Pardon the dust: Iowa optimistic fans will embrace Kinnick Stadium as north end zone construction continues

Dargan Southard
Hawk Central

IOWA CITY, Ia. — Charlie Taylor still remembers the early stages of demolition, and the mixed emotions that came with it. Excitement, anticipation and nervousness all blended together as Kinnick Stadium’s north end zone came crashing down last winter.

Construction continues on the north end zone during a media tour on Tuesday, Aug. 28, 2018, at Kinnick Stadium in Iowa City.

“The day after your last football game, you knock down one end of your stadium. We were all pretty much saying to ourselves, ‘Well, no turning back now,’” Iowa’s associate athletic director of strategic communications and marketing recalled. “But look where we’re at.

“So excitement, No. 1. And then I’d also say there’s been some trepidation. But we’re here. It’s ready to go. And let’s play some football.”  

Such was the general message Tuesday, as some of the key figures in the north end zone renovation met with the media after a tour.

The project has always been a two-step endeavor — set to be completed ahead of the 2019 season — but those involved stressed enough of the makeover is complete for fans to enjoy the upgrades this year. They’ll get their first look Saturday, when Iowa kicks off the season against Northern Illinois.

“I know when I get asked, ‘What’s it like in that new north end zone?’ I can’t emphasize enough the view that those fans are going to get to experience in that north end zone,” Iowa assistant athletics director/facilities Damian Simcox said Tuesday. “I think those seats are all spectacular seats in that north end zone.

“You’re so much more on top of the action than anywhere else in the stadium. So I think once our fans really see that view — see those seats over there — I think they’re really going to enjoy those.”


The $89 million project will see the north end zone split into three levels: 3,696 general seats in the lower bowl, 1,570 club seats in the premium bowl; and 4,820 seats (including the 712 chair-backs) in the upper bowl once everything is done.

The completion of the premium seating level, including loge boxes, stands as one of the more noteworthy items set to finish before the 2019 season. Other items that won’t be ready this season are the new scoreboard, permanents restrooms and concession stands and elevators.

Given the project’s extensiveness and longevity, Taylor said he’s naturally fielded concerns about the end zone’s status for 2018. He understands the apprehension, but is quick to detail the progress that’s been made.
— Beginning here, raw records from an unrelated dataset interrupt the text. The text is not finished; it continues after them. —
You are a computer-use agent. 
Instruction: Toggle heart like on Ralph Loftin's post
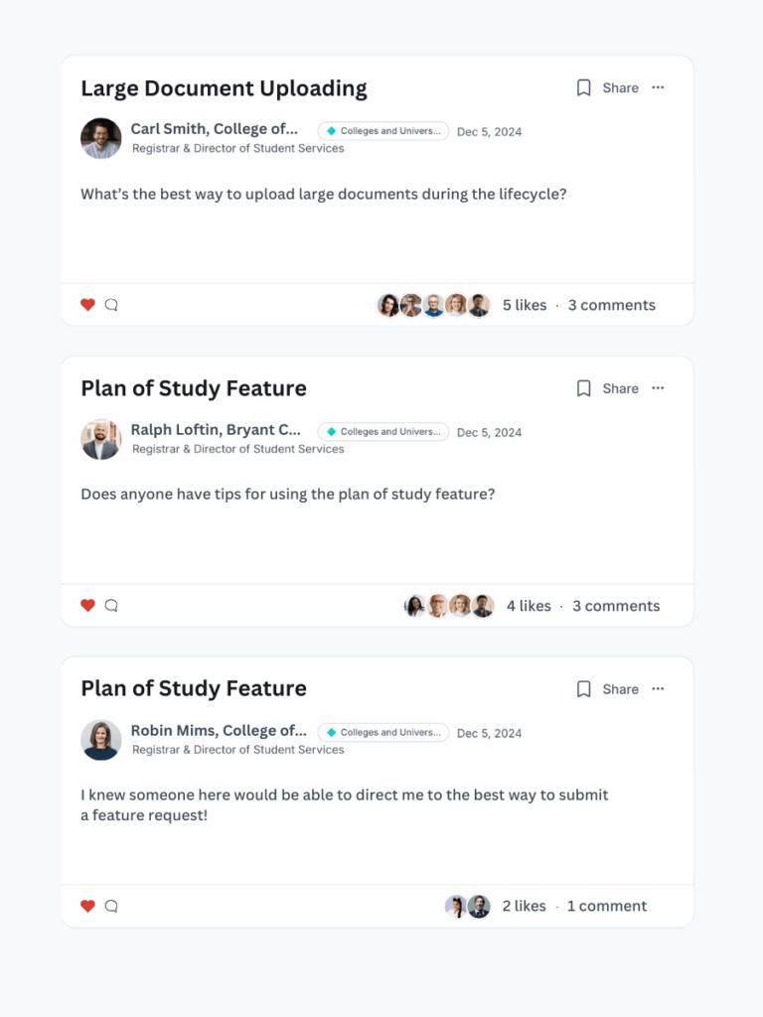(87, 606)
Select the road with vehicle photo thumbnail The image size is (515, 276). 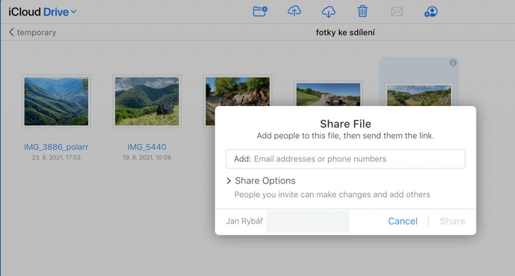click(327, 95)
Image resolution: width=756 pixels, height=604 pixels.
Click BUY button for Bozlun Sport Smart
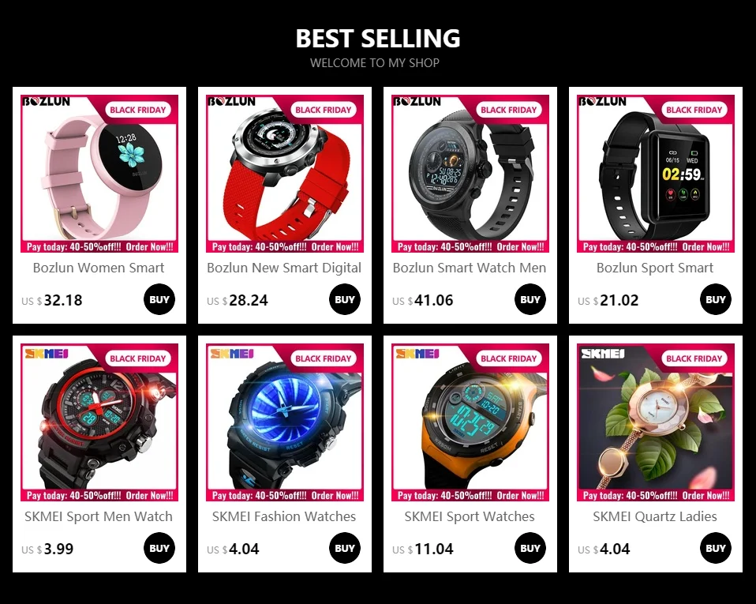[x=716, y=299]
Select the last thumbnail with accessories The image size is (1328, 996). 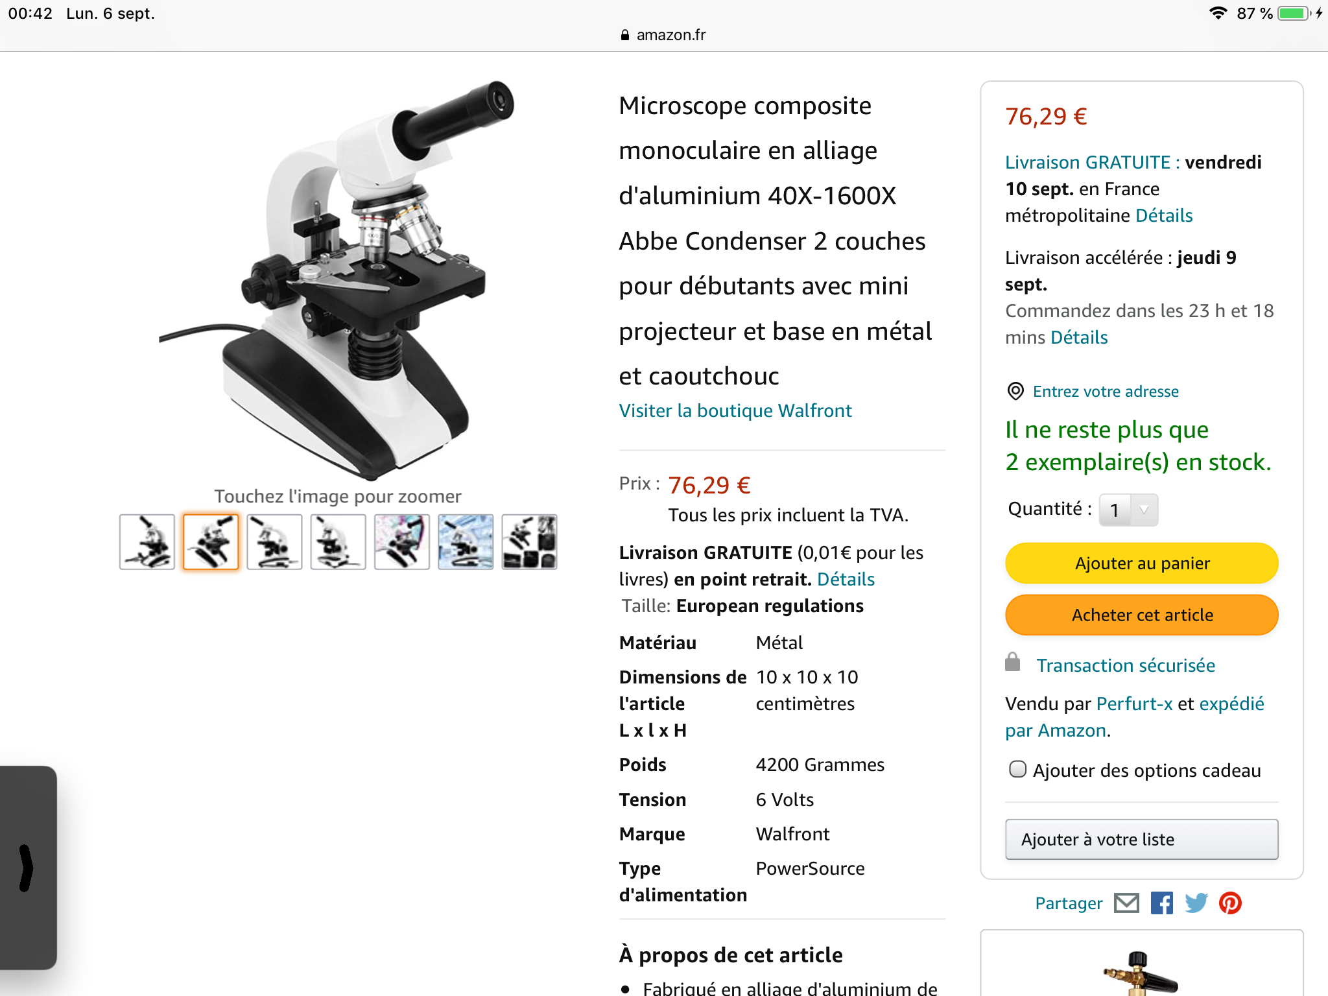(x=529, y=542)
“I call that human nature,” Taylor said. “If my family has been sitting in the north end zone for 50 years and I’m sitting in my grandad’s grandad’s seats, I’ve had people come up and say, ‘Hey, is it going to be ready? Are the seats going to be in?’

“… I think it’s more of just new and different and (fans) haven’t been in it yet. I personally felt a lot of great feedback after Kids’ Day. You know, ‘Wows' and 'Awesome' and 'Can’t wait to go in there.’ I think it’s just the unknown, where any trepidation is coming from.”

The construction schedule throughout the season is pretty straightforward. Mike Kearns, senior construction project manager for the university, said crews will work Monday through Thursday ahead of home games and have the stadium “game ready” by the end of day on Thursdays. No materials or tools will get in the way on Saturdays.

When Iowa is on the road, work will run on a “five-and-six days a week schedule, depending on which contractors want to work then.”

The Hawkeyes’ schedule does provide a nice window after the Sept. 22 home game against Wisconsin. Iowa doesn’t return to Kinnick again until Oct. 20 against Maryland. That’s a bye week and two road games to knock out a solid chunk of construction.

“It was a fortunate circumstance,” Kearns said. “It wasn’t certainly planned, but we’re going to take full advantage of it. Not having to demobilize from the site basically for a weekend and then remobilize back on Monday, you save a lot of time.”

Much time has passed since Taylor saw those first seats come tumbling down. The renovation still has a ways to go, but the optimism is there that what’s been done will more than hold fans over until the final touches.    

“I think by 90 minutes before kickoff on Saturday,” Taylor said, “a lot of that trepidation will start to go away, because people will be in their seats.”